For a franchise operator, this can expose cannibalisation before a territory is approved. For a retail property team, it can separate a high-footfall but saturated pitch from a quieter site with stronger unmet demand. For a commercial real estate advisor, it creates evidence a tenant can understand before committing to a lease.
Which metrics belong in site selection analytics?
The strongest site selection analytics for competitive catchment analysis uses a compact scorecard rather than a dashboard full of disconnected maps. Measure demand density, competitor proximity analysis, travel-time reach, overlap with existing stores, footfall rhythm, and local friction such as rail lines, rivers, road layouts, parking limits, and major junctions. A straight-line radius is rarely enough because it misses how people actually move through an area.
How should teams compare two candidate sites?
Use a weighted site scorecard. The point is not to produce a false sense of precision; it is to make the trade-offs explicit.
Start with five weighted factors:
| Factor | Example weight | What to measure | | --------------------- | -------------: | -------------------------------------------------------------------- | | Customer fit | 30% | Demographics, income, household profile, category relevance | | Competitive pressure | 25% | Rival count, distance, ratings, review volume, brand strength | | Access and visibility | 20% | Travel time, walkability, road access, nearby anchors | | Demand rhythm | 15% | Foot traffic by hour/day and local activity pattern | | Cannibalisation risk | 10% | Overlap with current stores, franchise territories, or planned sites |
Then score each factor from 1 to 5 for every candidate site. A strong site does not need to win every row. It needs to win the rows that matter most to the business model.
For example, a quick-service restaurant may weight demand rhythm and walk-time access more heavily. A furniture retailer may care more about drive-time reach, parking, and destination-trip behaviour. A franchise network may increase the cannibalisation weight because protecting existing operators is part of the expansion model.

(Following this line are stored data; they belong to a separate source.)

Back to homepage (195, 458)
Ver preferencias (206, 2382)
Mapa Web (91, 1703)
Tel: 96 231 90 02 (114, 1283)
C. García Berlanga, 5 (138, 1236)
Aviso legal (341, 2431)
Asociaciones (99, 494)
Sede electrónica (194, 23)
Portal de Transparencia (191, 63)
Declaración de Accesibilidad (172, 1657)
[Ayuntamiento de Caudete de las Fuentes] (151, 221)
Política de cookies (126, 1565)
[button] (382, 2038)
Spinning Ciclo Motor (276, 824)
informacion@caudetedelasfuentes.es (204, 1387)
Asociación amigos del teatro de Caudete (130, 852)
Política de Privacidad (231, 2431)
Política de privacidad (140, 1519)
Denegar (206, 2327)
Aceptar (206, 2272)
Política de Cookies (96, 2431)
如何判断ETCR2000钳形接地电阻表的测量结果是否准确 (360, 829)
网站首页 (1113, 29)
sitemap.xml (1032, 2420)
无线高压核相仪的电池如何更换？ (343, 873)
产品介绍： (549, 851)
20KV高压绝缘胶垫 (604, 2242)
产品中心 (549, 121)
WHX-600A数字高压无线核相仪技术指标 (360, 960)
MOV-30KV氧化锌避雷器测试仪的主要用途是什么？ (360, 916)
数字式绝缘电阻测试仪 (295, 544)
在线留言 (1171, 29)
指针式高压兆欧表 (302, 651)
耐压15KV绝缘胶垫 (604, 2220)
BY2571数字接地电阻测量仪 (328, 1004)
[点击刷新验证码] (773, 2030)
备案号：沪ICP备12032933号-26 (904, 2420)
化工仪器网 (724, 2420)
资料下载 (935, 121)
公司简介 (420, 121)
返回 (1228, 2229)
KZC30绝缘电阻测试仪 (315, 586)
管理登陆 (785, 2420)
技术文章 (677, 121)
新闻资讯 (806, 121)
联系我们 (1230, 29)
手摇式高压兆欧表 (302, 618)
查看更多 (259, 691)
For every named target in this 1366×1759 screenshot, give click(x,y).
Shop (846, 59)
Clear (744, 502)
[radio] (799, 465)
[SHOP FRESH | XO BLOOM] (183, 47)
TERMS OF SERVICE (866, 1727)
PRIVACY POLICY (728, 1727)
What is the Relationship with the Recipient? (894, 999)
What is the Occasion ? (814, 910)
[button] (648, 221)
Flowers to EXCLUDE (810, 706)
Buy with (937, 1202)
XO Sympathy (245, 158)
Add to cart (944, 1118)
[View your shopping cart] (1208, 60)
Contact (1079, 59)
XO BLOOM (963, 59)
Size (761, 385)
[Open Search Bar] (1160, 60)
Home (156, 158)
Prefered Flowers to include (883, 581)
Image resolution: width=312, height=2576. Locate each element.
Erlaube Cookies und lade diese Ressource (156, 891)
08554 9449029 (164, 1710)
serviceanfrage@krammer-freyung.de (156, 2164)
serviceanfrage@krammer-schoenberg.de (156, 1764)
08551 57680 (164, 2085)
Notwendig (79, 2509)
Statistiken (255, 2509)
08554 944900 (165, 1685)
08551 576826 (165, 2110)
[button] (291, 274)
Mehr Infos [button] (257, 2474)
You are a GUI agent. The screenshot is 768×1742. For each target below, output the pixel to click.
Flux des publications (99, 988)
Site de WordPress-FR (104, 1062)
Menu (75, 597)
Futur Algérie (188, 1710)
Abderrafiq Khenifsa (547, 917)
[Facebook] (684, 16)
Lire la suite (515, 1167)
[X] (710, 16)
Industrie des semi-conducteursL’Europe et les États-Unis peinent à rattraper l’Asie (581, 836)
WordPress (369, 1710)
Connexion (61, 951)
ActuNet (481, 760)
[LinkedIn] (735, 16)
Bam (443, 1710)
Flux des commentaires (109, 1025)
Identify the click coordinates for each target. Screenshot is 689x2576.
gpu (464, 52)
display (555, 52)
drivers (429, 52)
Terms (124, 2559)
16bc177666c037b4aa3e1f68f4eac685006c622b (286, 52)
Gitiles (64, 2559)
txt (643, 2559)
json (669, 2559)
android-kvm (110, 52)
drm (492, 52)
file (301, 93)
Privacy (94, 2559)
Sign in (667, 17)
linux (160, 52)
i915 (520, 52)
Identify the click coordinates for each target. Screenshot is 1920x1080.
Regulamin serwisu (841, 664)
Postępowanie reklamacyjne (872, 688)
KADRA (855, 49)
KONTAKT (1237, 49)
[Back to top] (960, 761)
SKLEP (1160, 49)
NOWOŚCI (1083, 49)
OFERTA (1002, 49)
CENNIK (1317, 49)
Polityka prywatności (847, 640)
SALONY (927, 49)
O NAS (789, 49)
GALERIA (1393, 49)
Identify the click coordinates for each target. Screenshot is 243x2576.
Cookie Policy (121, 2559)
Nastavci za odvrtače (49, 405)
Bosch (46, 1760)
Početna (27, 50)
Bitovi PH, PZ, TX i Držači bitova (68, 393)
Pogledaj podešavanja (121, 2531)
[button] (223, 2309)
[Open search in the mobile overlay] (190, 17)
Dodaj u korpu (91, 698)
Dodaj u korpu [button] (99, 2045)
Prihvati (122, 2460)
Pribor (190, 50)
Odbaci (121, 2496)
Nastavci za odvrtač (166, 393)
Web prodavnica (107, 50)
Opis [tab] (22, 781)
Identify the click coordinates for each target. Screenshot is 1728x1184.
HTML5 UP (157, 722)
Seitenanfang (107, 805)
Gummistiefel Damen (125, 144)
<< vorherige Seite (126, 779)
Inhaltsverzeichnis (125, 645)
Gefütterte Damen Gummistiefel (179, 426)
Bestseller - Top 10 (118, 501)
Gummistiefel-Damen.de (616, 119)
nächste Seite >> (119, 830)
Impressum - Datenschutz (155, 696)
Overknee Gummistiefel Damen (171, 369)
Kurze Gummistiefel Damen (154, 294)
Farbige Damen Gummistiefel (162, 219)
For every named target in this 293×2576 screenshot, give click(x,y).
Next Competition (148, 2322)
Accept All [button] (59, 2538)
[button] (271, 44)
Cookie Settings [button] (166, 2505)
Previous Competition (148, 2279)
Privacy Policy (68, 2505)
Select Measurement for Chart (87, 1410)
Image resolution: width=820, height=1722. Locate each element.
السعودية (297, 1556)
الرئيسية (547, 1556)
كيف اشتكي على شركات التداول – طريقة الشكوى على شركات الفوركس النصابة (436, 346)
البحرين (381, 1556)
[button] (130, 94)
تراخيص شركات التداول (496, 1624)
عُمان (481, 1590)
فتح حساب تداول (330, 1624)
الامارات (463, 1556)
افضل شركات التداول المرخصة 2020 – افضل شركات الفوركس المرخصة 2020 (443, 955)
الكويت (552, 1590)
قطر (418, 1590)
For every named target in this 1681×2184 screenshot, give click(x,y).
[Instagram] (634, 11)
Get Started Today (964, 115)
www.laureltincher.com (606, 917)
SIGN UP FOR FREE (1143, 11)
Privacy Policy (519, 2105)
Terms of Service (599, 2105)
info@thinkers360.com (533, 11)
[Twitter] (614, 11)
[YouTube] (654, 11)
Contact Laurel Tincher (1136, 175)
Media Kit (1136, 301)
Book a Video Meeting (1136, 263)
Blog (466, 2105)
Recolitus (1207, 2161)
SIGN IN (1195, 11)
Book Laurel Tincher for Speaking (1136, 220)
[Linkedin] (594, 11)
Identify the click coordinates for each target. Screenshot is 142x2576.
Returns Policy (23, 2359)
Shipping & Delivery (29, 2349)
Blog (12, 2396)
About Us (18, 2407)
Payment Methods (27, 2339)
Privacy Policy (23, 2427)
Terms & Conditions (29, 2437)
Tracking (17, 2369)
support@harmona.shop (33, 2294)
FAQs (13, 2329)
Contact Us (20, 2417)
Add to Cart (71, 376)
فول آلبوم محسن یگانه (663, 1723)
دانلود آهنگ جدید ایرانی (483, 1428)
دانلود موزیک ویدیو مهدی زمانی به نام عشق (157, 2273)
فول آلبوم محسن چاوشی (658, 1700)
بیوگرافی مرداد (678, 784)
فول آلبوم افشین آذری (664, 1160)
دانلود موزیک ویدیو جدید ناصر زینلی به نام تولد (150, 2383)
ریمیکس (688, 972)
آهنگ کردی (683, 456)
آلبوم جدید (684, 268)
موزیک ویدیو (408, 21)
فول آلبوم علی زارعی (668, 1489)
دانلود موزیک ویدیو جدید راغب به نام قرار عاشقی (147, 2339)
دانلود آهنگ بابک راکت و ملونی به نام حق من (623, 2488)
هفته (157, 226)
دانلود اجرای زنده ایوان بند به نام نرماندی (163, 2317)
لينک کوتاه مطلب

What do the top search results miss?
Most public content around catchments and site selection explains the theory: GIS suitability, Huff models, drive-time areas, or the definition of a catchment. That is useful background, but it leaves a gap for operators who need to approve a real site this month.
The missing piece is the decision workflow:
- Define the business type and realistic catchment.
- Map competitors and substitutes inside that catchment.
- Compare demand quality, not just population size.
- Check whether the candidate site overlaps with existing locations.
- Translate the result into a go, no-go, or investigate decision.
One supermarket site-selection study using automated recommendation methods reported an 86.4% overlap between recommended locations and existing supermarket locations, then identified 328 additional candidate sites. The important lesson is not that every operator needs an academic model. It is that structured location factors can surface expansion options that manual shortlists often miss.
When is a catchment attractive despite competition?
A competitive catchment can still be attractive when competitors prove demand but leave a clear gap. The key is to separate healthy demand signals from saturation.
Competition is more acceptable when:
- Existing competitors have weak ratings or thin review volume.
- The population profile fits your concept better than theirs.
- Foot traffic is strong during your peak trading hours.
- The catchment is large enough for multiple operators.
- Your site has better access, frontage, parking, or visibility.
Competition is more dangerous when:
- A dominant rival already owns the most convenient route.
- Several same-category businesses cluster within the primary catchment.
- The new site overlaps with one of your own stores.
- Demand depends on a narrow time window or customer segment.
- Rent assumes premium footfall that the catchment cannot support.
This is why competitive catchment analysis should sit before lease negotiation, not after. Once a property is emotionally preferred, teams tend to use data to justify the site rather than challenge it.
How does Locus support this workflow?
Locus is built for practical location decisions rather than GIS-heavy analysis projects. A team can search an address, map nearby competitors, review demographics, assess catchment context, compare locations, and generate AI-supported recommendations in one workflow.
For site selection, that means you can use Locus to:
- Search a candidate address or postcode.
- See nearby businesses and competitor ratings from Google Places data.
- Review UK, US, or global population and demographic signals where available.
- Compare locations side by side on the Search track.
- Use foot traffic and business activity data on paid tiers where available.
- Export or share location reports for internal approval.
For teams already building a broader location analytics platform process, Locus gives the front-line property, franchise, and operator teams a faster way to test sites before sending only the strongest candidates into deeper diligence.
What is the best first step?
Start with a two-site comparison. Pick one site the team already likes and one credible alternative. Keep the same business type, radius, and scoring weights for both. Then compare demand, competition, access, activity rhythm, and overlap side by side.
If the preferred site still wins, the team has a stronger evidence pack. If it loses, the analysis has done its job before the lease or franchise approval becomes expensive.
Site selection analytics for competitive catchment analysis is most valuable when it changes the conversation from "this area feels promising" to "this catchment gives us enough reachable demand, manageable competition, and a clear reason to win."